The implementation of the Action Plans has been closely monitored by the European Commission through regular progress reports, transmitted to the EU Parliament and the Council, and which are publicly accessible. In addition, progress has been monitored through regular meetings of senior ranking officials from the European Commission and the partner countries.
Visa Liberalization Granted
The European Parliament has voted overwhelmingly to approve visa liberalization for Georgia, paving the way for Georgians to travel to the European Union’s Schengen zone without obtaining visas. European lawmakers backed visa liberalization, long anticipated in Georgia, by a vote of 553 to 66, with 28 abstentions. The voting process was preceded by debates between the MEPs.
Georgians will still have to wait for the European Parliament and the European Council to vote on a mechanism allowing for the suspension of visa-free regimes with countries, including Georgia and Ukraine, under certain circumstances once they are in place. In particular, the deal is believed to allow the European Commission and EU states to reinstate the requirement for a visa if countries fail to cooperate in taking back illegal migrants, there’s a spike in the number of asylum applications, or a security issue arises.
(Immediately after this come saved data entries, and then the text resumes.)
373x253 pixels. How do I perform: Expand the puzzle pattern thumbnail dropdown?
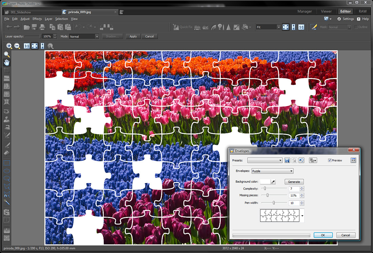(x=302, y=215)
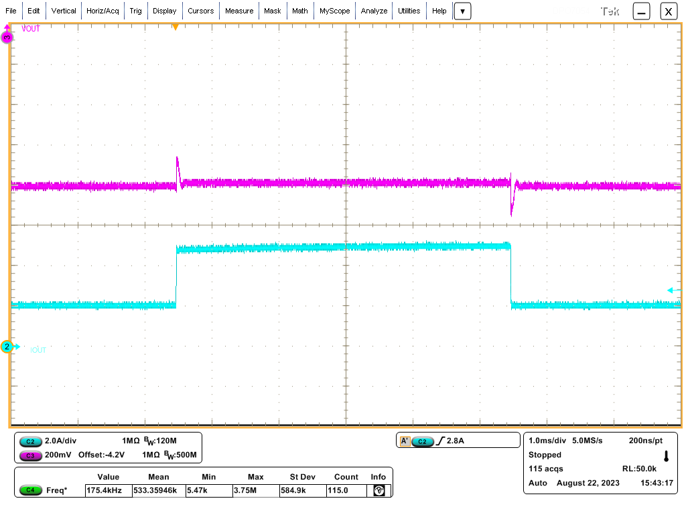Select the orange trigger position marker above the graticule
The width and height of the screenshot is (686, 515).
176,26
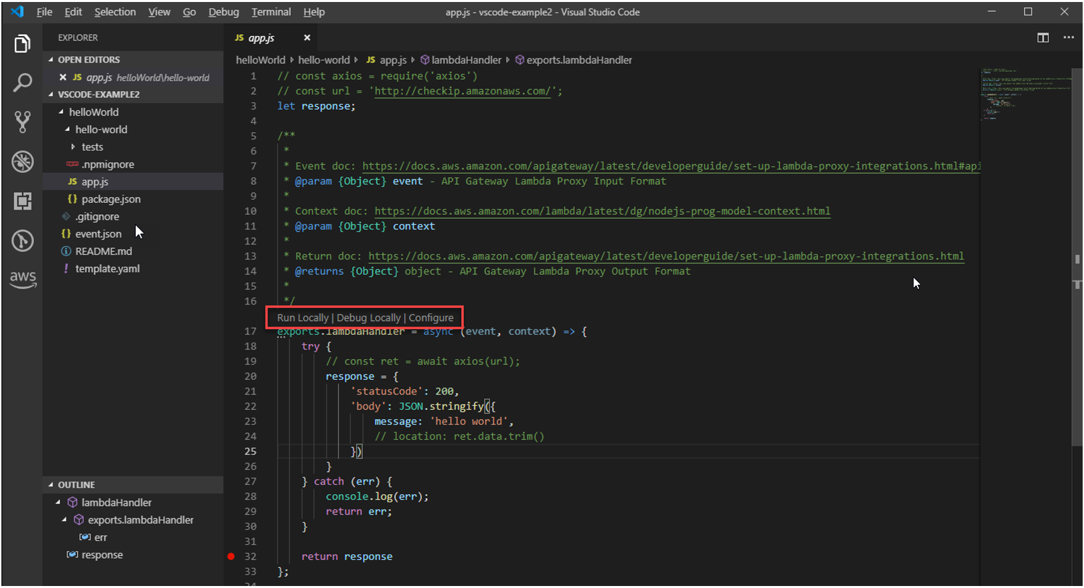Viewport: 1084px width, 588px height.
Task: Open the editor More Actions ellipsis
Action: (x=1069, y=38)
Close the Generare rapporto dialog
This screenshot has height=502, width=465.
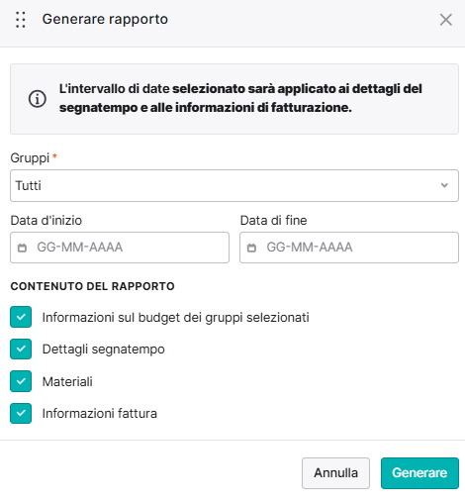pos(446,20)
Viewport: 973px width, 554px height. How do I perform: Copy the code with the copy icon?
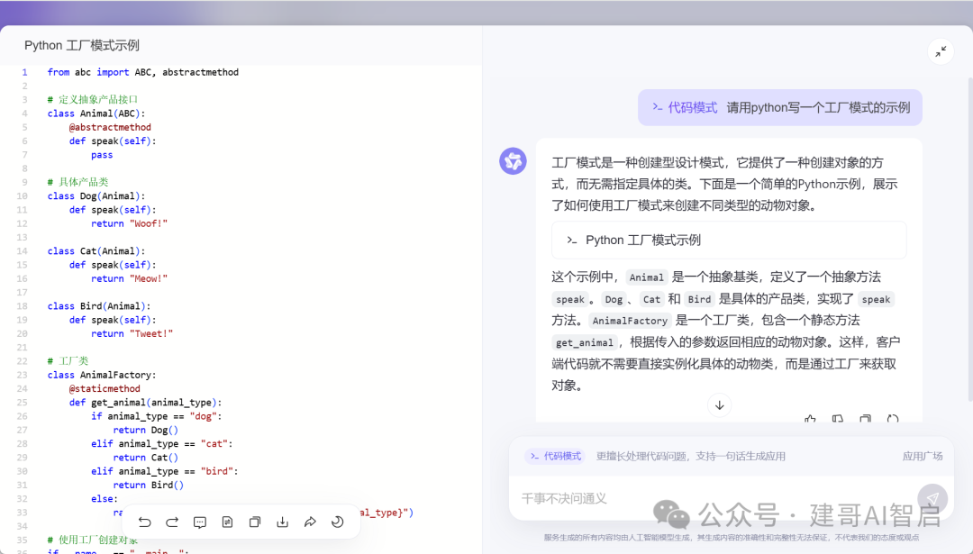[x=255, y=522]
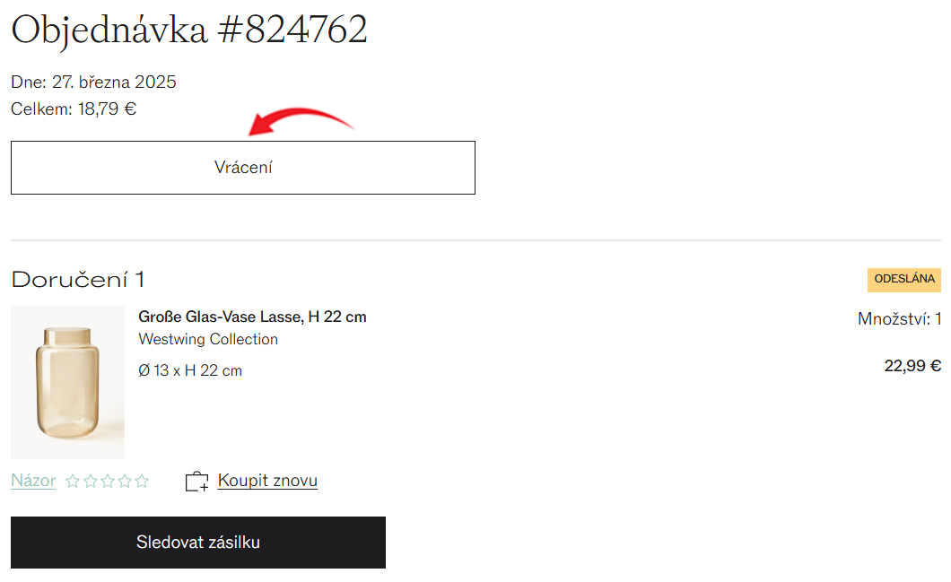
Task: Click the red arrow pointing to Vrácení
Action: click(x=301, y=121)
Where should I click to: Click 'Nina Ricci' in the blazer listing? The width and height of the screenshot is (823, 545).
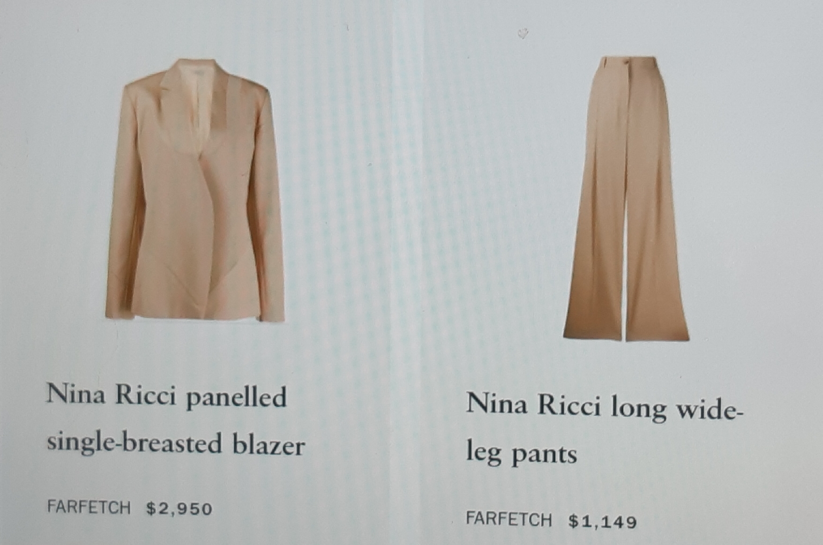[x=112, y=395]
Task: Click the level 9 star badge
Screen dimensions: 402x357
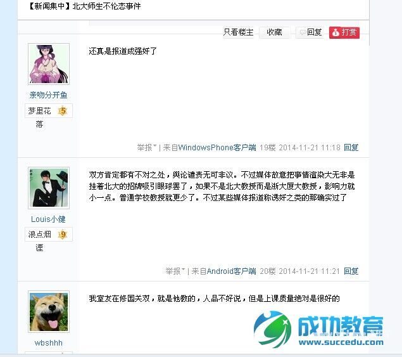Action: 62,235
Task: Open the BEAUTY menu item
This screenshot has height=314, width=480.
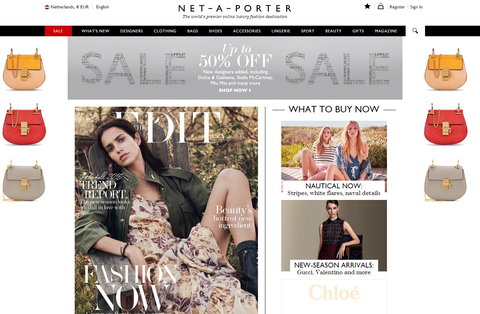Action: [333, 31]
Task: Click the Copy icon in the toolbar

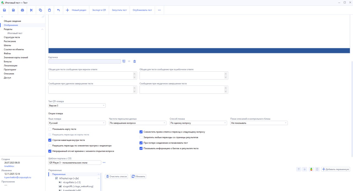Action: [41, 10]
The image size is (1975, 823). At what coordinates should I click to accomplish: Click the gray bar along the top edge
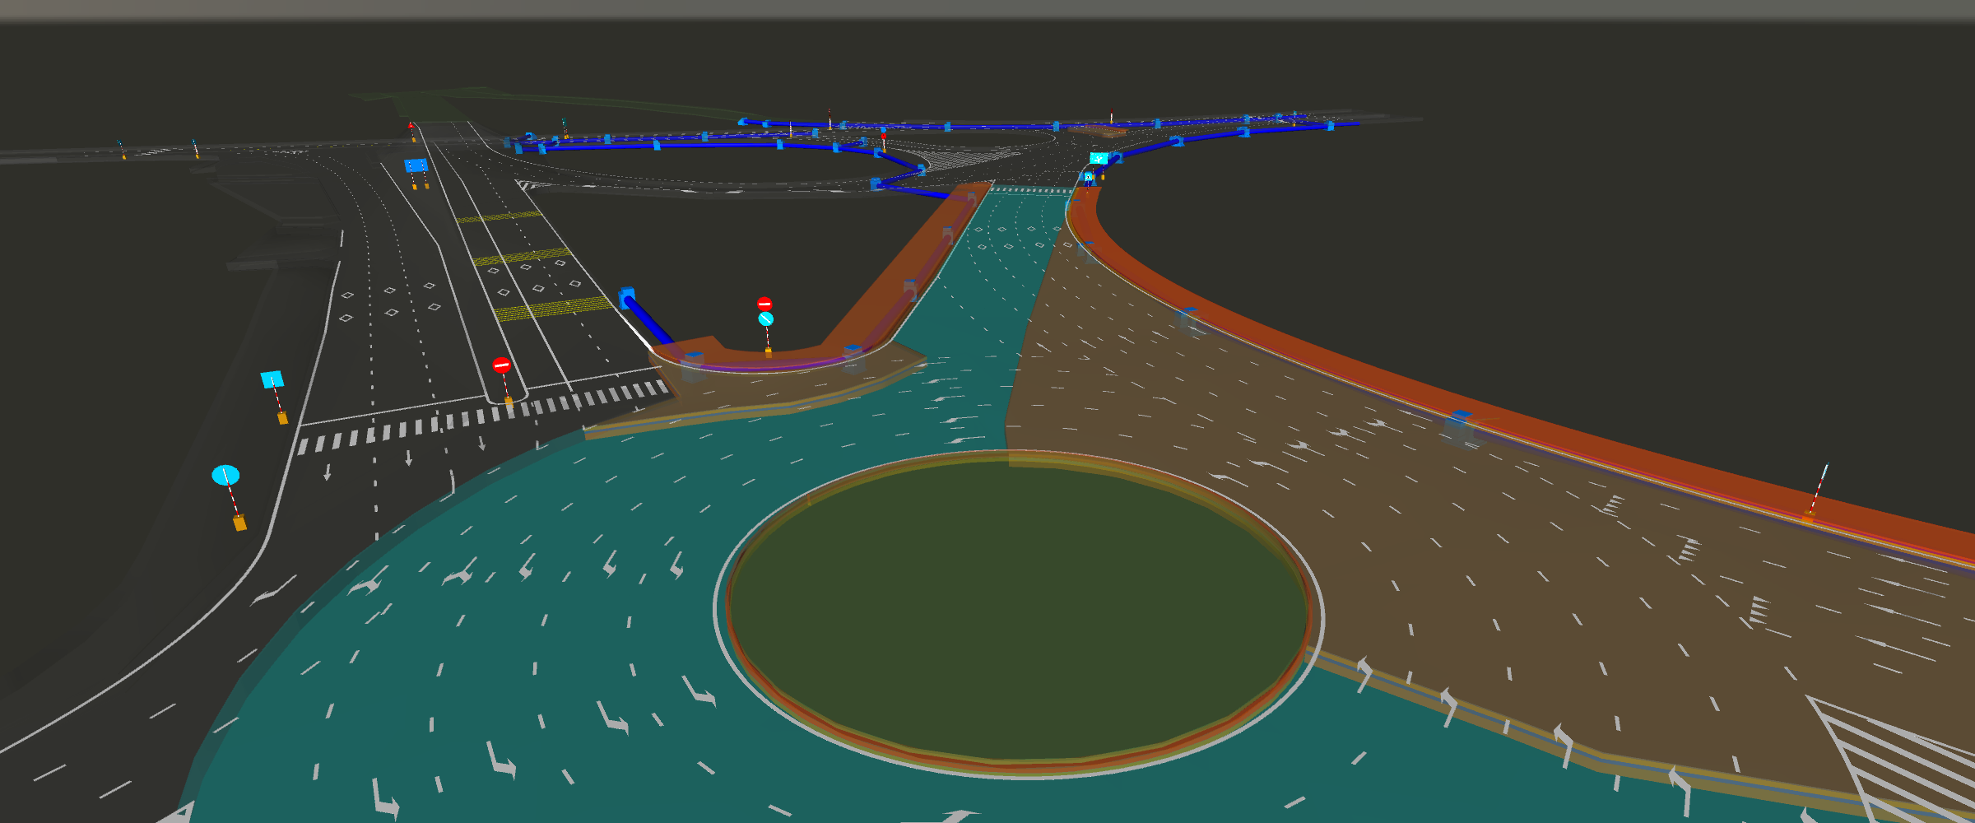point(988,8)
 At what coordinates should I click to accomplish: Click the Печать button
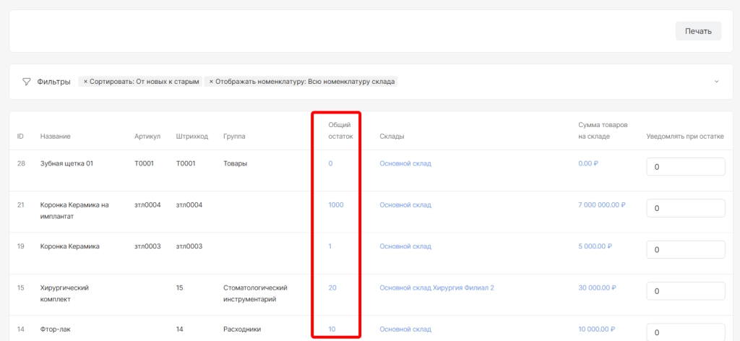[x=698, y=31]
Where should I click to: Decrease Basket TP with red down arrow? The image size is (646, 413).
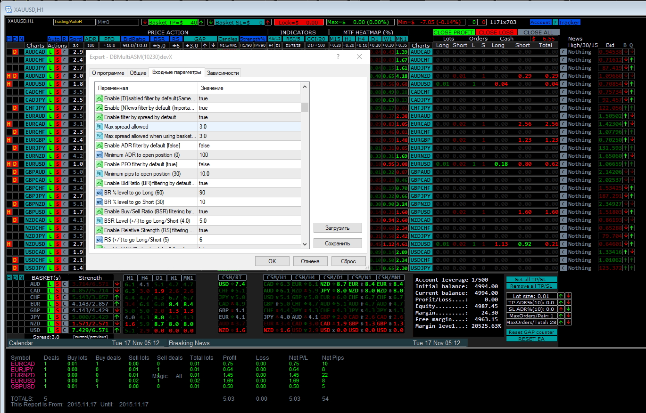[x=145, y=22]

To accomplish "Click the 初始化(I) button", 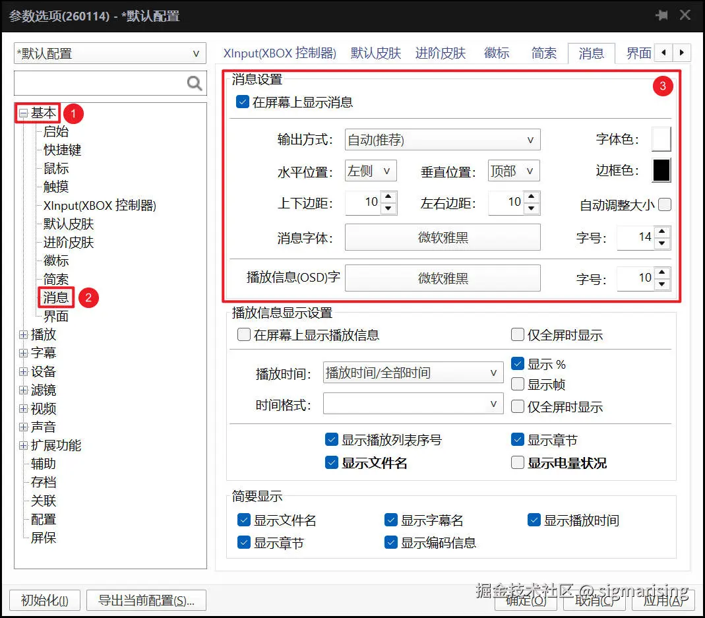I will coord(44,600).
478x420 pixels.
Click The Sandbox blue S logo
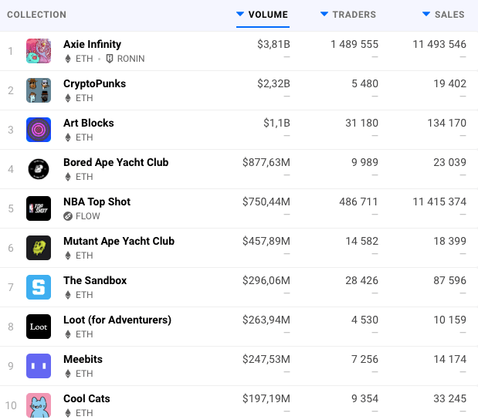pos(39,287)
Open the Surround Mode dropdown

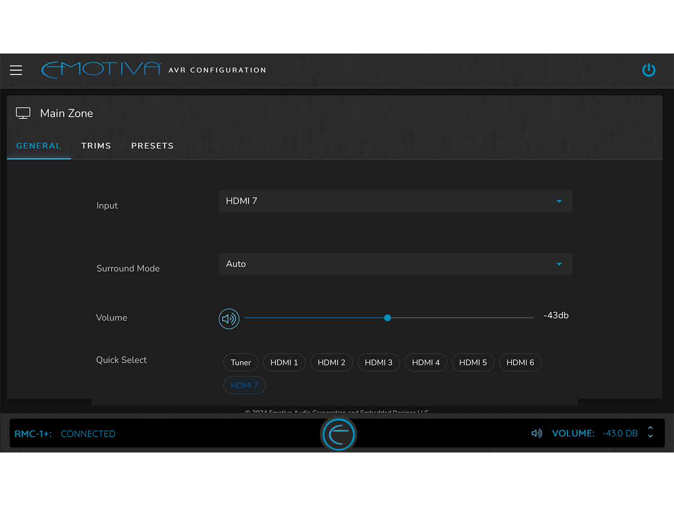pos(395,264)
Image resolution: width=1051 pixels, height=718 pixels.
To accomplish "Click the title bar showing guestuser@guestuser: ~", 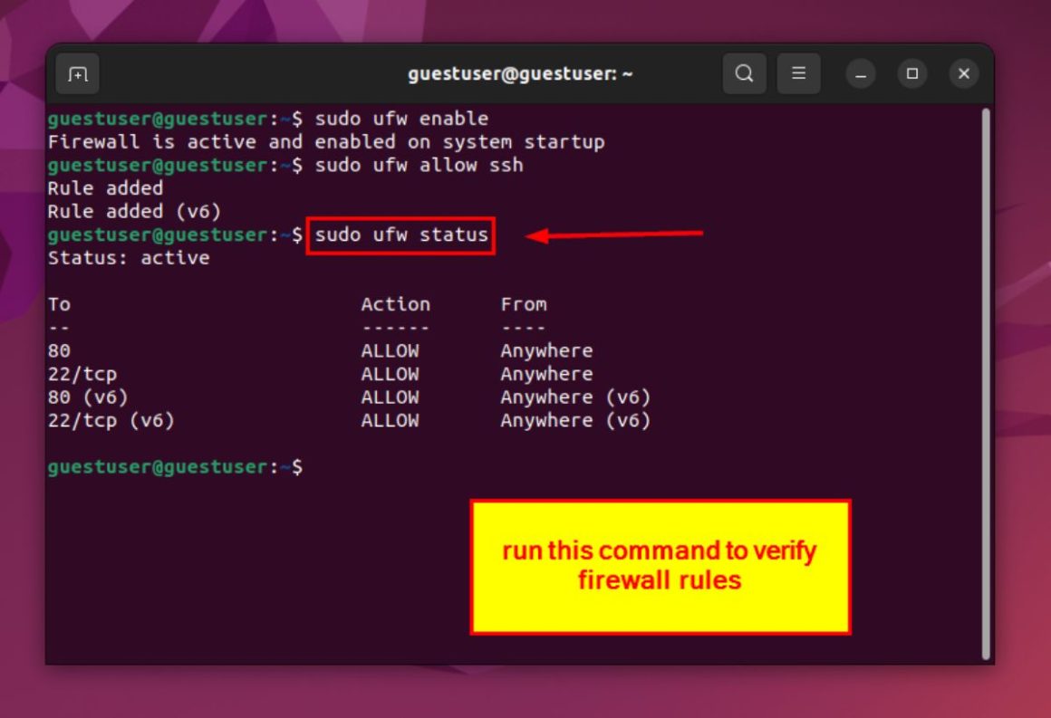I will (x=521, y=73).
The suspension mechanism was given preliminary approval in December. Therefore, the visa-free regime between Georgia and the EU will go into force as soon as the suspension mechanism is activated.
When the process is complete, Georgian biometric passport holders will be able to enter the Schengen area, which includes 22 EU member states (excluding Ireland, the United Kingdom, Croatia, Cyprus, Romania and Bulgaria) in addition to Iceland, Liechtenstein, Norway and Switzerland, for 90 days within any 180-day period for a holiday, business or any other purpose, except work.
European and Euro-Atlantic Integration Minister of Georgia, Viktor Dolidze, believes that Georgians will be able to enjoy visa-free travel with all 26 countries (Austria, Belgium, the Czech Republic, Denmark, Estonia, Finland, France, Germany, Greece, Hungary, Iceland, Italy, Latvia, Liechtenstein, Lithuania, Luxembourg, Malta, the Netherlands, Norway, Poland, Portugal, Slovakia, Slovenia, Spain, Sweden, and Switzerland) in late March or early April.
Georgia’s Foreign Minister, Mikheil Janelidze commented on the decision, saying this step of the EP underlines that the EU strongly supports Georgia.
“We congratulate our citizens on this day. Our progress towards integration with the EU could not have been achieved if we hadn’t had firm support from our population and state agencies,” the Minister said, underlining that the positive result was the outcome of the government’s hard work and efforts.
Janelidze also noted that the Georgian government will also offer the benefits of visa liberalization to the residents of Georgia’s occupied regions Abkhazia and South Ossetia.
Georgia has long sought greater integration with Europe but has been frustrated with the pace the EU has moved to bring it closer.
The South Caucasus country has faced persistent efforts by Russia to increase its influence since the two former Soviet republics fought a five-day war in 2008.